The following queries will be shown here:

  • Year-on-year change based on calendar day;
  • Year-on-year change based on calendar index position.

Year-on-Year Change based on calendar day

Here, the query will return the number of filed tax returns for the same calendar day (March 30) each year.

Query:

SELECT date_format(time, 'yyyy') AS "Year",
  date_format(time, 'MMM-dd') AS "Date",
  value/1000000 AS "Curr Year, Mln",
  LAG(value)/1000000 AS "Prev Year, Mln",
  (value-LAG(value))/1000000 AS "YoY Change, Mln",
  (value/LAG(value)-1)*100 AS "YoY Change, %"
  FROM "irs_season.count_year_current"
WHERE tags.section = 'Individual Income Tax Returns' AND tags.type = 'Total Returns Received'
  AND date_format(time, 'MM-dd') = '03-30'
  WITH INTERPOLATE(1 DAY)
ORDER BY date_format(time, 'MM-dd')

Syntax Features:

  • date_format: date function which converts Unix millisecond time to a user-defined format.
  • LAG(columnName): value function which returns the previous data point for the selected column.
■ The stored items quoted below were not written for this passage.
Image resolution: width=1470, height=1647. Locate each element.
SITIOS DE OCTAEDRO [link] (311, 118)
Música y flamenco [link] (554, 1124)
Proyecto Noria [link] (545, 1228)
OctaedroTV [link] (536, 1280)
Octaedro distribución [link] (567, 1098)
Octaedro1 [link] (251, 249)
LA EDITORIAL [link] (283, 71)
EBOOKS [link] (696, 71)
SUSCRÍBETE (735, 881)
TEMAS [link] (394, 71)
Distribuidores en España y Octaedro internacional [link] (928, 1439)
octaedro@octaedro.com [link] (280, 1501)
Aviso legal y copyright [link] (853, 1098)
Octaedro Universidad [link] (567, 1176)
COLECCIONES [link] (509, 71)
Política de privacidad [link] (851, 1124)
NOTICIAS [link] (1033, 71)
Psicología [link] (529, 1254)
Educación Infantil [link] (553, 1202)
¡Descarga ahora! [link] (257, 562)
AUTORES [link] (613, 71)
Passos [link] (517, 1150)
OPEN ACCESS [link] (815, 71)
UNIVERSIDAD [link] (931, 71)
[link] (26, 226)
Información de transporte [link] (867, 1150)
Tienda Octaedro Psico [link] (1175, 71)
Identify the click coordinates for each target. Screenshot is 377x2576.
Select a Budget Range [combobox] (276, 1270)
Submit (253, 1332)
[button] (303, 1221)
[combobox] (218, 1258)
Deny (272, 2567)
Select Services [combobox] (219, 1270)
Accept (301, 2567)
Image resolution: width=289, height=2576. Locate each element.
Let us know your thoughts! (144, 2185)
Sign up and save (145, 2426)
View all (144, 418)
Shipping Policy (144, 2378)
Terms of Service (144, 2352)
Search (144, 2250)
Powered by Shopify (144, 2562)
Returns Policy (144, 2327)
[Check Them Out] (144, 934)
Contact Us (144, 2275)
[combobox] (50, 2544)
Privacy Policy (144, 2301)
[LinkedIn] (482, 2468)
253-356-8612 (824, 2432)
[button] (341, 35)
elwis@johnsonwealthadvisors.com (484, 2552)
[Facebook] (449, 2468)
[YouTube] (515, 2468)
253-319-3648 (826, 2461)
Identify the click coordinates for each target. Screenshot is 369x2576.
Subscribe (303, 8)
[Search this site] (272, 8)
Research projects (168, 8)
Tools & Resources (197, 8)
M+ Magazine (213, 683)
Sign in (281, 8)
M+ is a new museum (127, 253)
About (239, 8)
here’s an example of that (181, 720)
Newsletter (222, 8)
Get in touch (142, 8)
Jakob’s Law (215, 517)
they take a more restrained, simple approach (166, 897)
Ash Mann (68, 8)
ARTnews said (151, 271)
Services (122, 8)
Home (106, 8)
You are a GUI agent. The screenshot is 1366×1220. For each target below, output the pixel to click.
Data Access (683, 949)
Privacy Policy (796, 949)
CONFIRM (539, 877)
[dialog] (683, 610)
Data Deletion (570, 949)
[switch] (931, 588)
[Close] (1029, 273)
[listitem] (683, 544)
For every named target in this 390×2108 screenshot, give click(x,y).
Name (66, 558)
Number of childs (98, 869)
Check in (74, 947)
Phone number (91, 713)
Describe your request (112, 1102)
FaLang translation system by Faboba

Very useful for time-on-time comparisons such as the one shown here.
  • INTERPOLATE(period): value function which is used to fill gaps for irregular series. Used in this example to regularize data which has a timestamp other than the observed date.

Result:

Year Date Curr Year, Mln Prev Year, Mln YoY Change, Mln YoY Change, %
2011 Mar-30 87.59
2012 Mar-30 91.07 87.59 3.48 3.98
2013 Mar-30 89.46 91.07 -1.61 -1.76
2014 Mar-30 93.36 89.46 3.89 4.35
2015 Mar-30 94.03 93.36 0.67 0.72
2016 Mar-30 95.28 94.03 1.26 1.34
2017 Mar-30 92.47 95.28 -2.81 -2.95
2018 Mar-30 94.14 92.47 1.67 1.80

Year-on-year change based on calendar index position

Here, the query will return the number of filed tax returns for the same calendar index position. Calendar years with unequal number of days (leap years) will have different index positions for the same day.

Query:

SELECT date_format(time, 'yyyy') AS "Year",
  date_format(time, 'MMM-dd') AS "Date",
  CAST(date_format(time, 'D') AS NUMBER) AS "Day in Year",
  value/1000000 AS "Curr Year, Mln",
  LAG(value)/1000000 AS "Prev Year, Mln",
  (value-LAG(value))/1000000 AS "YoY Change, Mln",
  (value/LAG(value)-1)*100 AS "YoY Change, %"
  FROM "irs_season.count_year_current"
WHERE tags.section = 'Individual Income Tax Returns' AND tags.type = 'Total Returns Received'
  AND "Day in Year" = CAST(date_format(date_parse('2018-03-30T00:00:00Z'), 'D') AS NUMBER)
  WITH INTERPOLATE(1 DAY)
ORDER BY "Day in Year", time

Syntax Features:

  • CAST: value function which changes a number into a string or vice versa. Time values are cast as numbers so they may be interpolated.

Result:

Year Date Day in Year Curr Year, Mln Prev Year, Mln YoY Change, Mln YoY Change, %
2011 Mar-30 89.00 87.59
2012 Mar-29 89.00 90.08 87.59 2.49 2.85
2013 Mar-30 89.00 89.46 90.08 -0.62 -0.68
2014 Mar-30 89.00 93.36 89.46 3.89 4.35
2015 Mar-30 89.00 94.03 93.36 0.67 0.72
2016 Mar-29 89.00 94.11 94.03 0.08 0.09
2017 Mar-30 89.00 92.47 94.11 -1.64 -1.74
2018 Mar-30 89.00 94.14 92.47 1.67 1.80

SQL console supports the ROUND function for inline rounding operations of numerical values, however the SQL console interface also has a decimal precision setting which may be used to adjust date and number formatting even after the query has been completed.